[Opening Data provided section]

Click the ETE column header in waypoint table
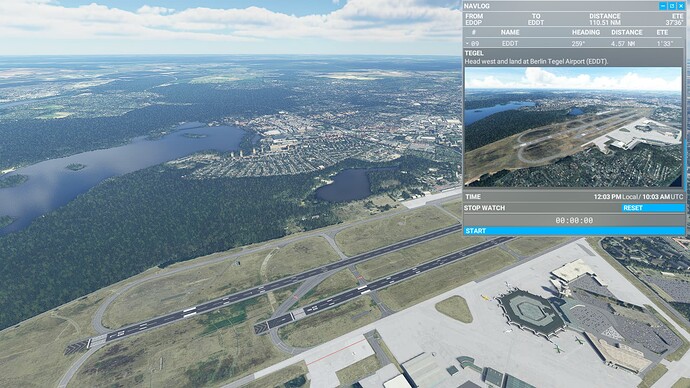 [x=662, y=32]
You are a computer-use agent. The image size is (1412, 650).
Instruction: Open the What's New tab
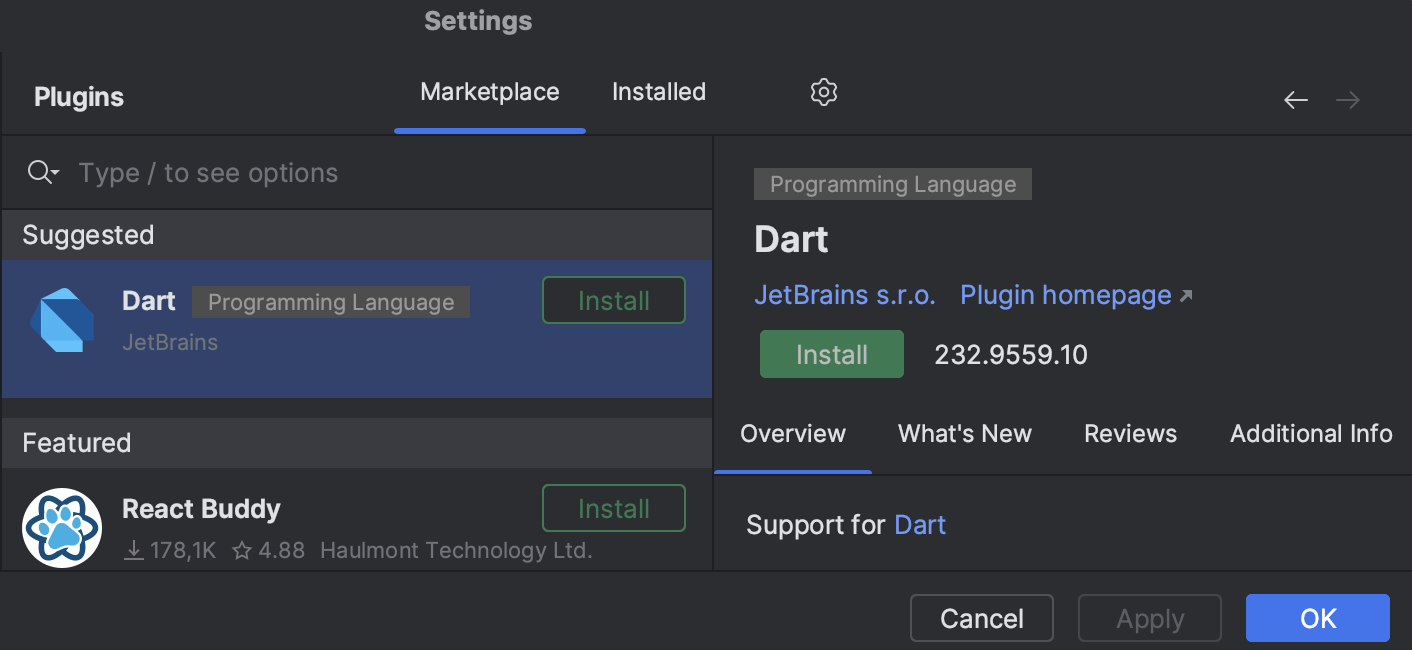tap(964, 433)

[Closing Data provided section]

Task item: Pictures are to be excluded; all other material must be transcribed exactly.

Answer for this exercise:
Click the ETE column header in waypoint table
 [x=662, y=32]
You are a computer-use agent. The image size is (1412, 650).
Instruction: Open the What's New tab
tap(964, 433)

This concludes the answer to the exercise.